I had to pause the other day when I read a sentence similar to this one: She, like he, enjoys a good movie. That seems to be constructed correctly: she enjoys a movie and so does he. Two subjects, both in the correct form as subjects (she and he, not her and him)—what’s there not to like? The like.

This example involves a long-standing feud over the word like, standardly a preposition, but often employed in more casual diction as a conjunction. Those of us of a certain age will remember a popular advertising campaign for a cigarette which tasted good like a cigarette should. The prescriptionists said the preposition like should be the conjunction as, and the descriptionists said the prescriptionists lived too far from the real world—and probably didn’t smoke either. If we let those neighbors quarrel on as they will, there’s still something to learn about sentence construction in understanding just what all the yelling over the fence was and is about.

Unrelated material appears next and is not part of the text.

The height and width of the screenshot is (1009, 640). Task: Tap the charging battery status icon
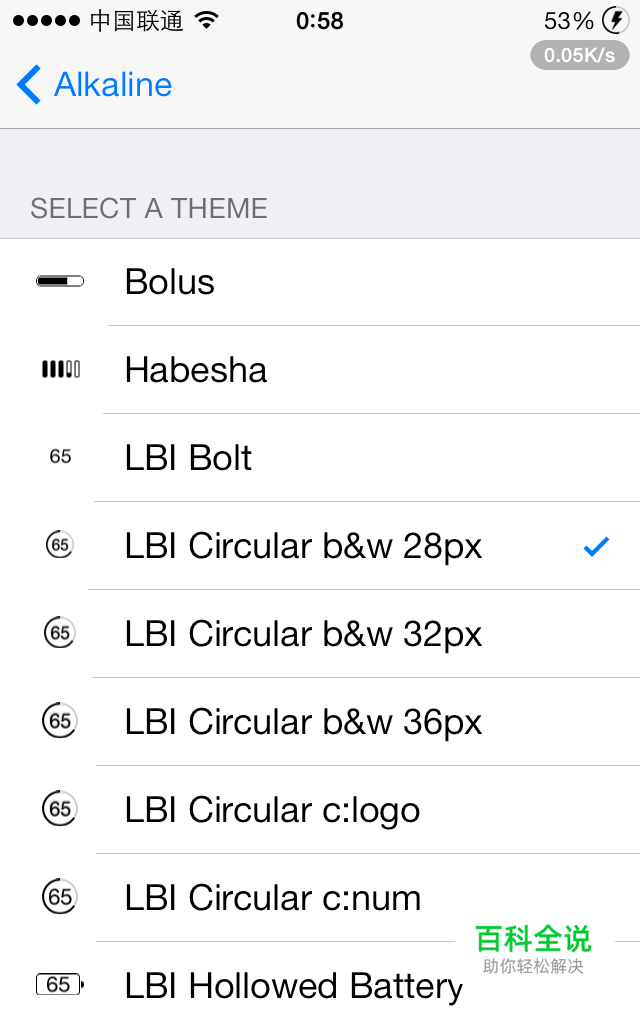coord(615,20)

Prepositions and conjunctions are two kinds of connectives, words whose function it is to bring other words into meaningful association. A preposition is followed by a noun or pronoun, a conjunction by an entire clause. A preposition, in other words, will have a noun or pronoun as its object, and the two thereby form what is called a prepositional phrase. Importantly, moreover, the object of a preposition must be in the objective case. A conjunction, on the other hand, will introduce a subject and verb working together to make another assertion, which is to say that a conjunction is followed not by a noun or pronoun, but by a clause. And although grammar does not usually refer to the object of a conjunction, that is effectively how a clause functions after its conjunction.

So how apply all that theory to our example? Let’s do a quick analysis. In the sentence She, like he, enjoys a good movie, we have only one verb, enjoys, and so we can see the division between subject and predicate fairly easily: She, like he, | enjoys a good movie. That helps us isolate the subject phrase to the left side of the vertical bar, and an examination of that phrase reveals that the subject is she: that pronoun is both in the correct position for a positive declarative sentence and in the correct form, the nominative case she instead of the object case her. Subjects are (almost) always in the nominative case.

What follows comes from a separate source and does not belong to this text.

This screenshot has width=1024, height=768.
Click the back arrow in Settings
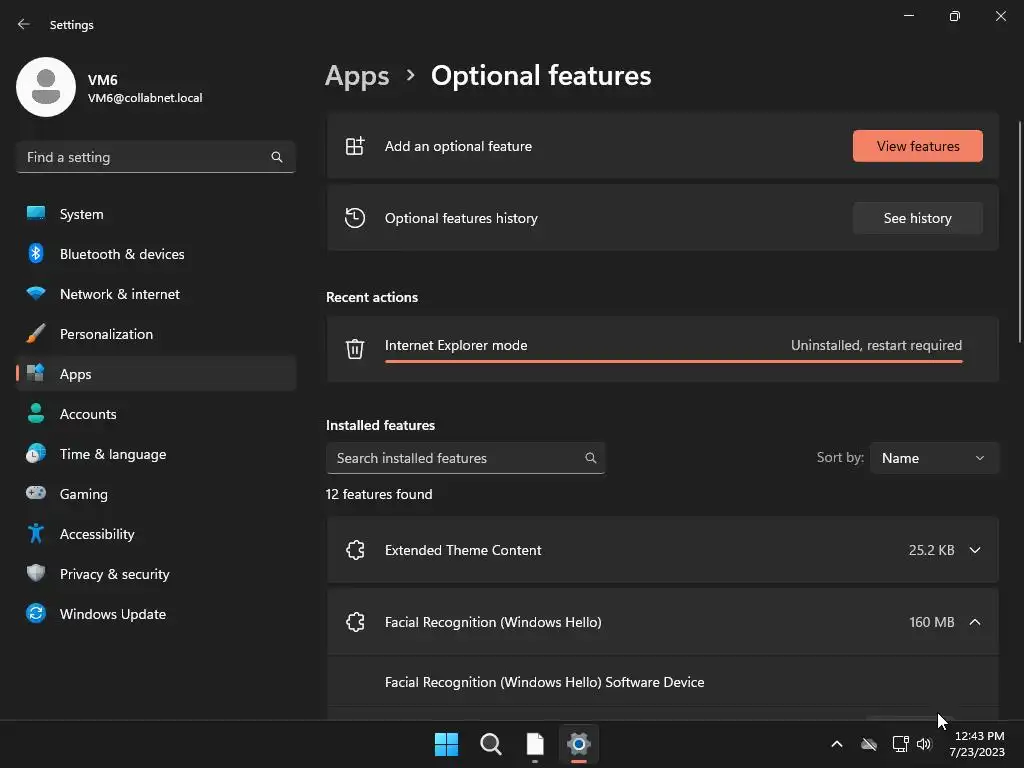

Now comes the smoke and fire. If we stand with the traditional rules of grammar and sign on with the prescriptionists, we will conclude that like is a preposition and therefore must have its object in the objective case him instead of the nominative case he. Thus: She, like him, enjoys a good movie. Our ear might not agree, but our ear is much too sophisticated an instrument to discern matters of logic. Logic follows rules, and the rules say that like is a preposition and the object of a preposition is in the objective case. And that’s that.

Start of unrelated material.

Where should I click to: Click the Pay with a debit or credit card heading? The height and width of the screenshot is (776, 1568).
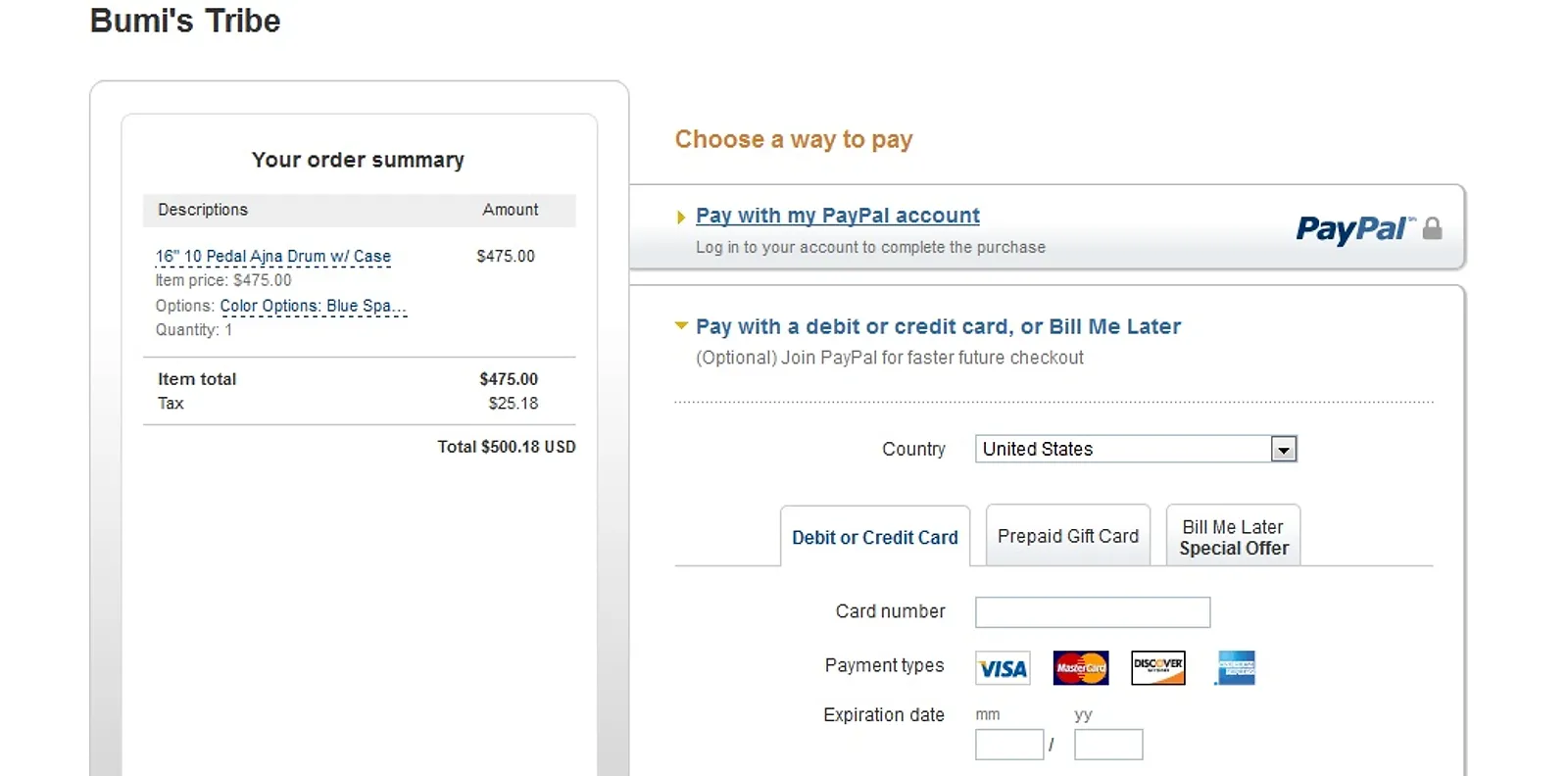point(938,326)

And on the principle that in art things have their place, that harmony depends on order and order on function (a classical principle if there ever was one), it’s going to be difficult to disagree with the prescriptionists. But we don’t have to be martinets about it. If the writer were to object that she, like him, enjoys a good movie sounds pretentious and too correct, many other possibilities exist: both she and he enjoy a good movie, she and he both enjoy a good movie, she enjoys a good movie, and he does too.

All of which is to observe that good form, with all its rules, is meant, ironically, not to say no, but to say yes—to make other possibilities possible when we think imaginatively beyond a requirement.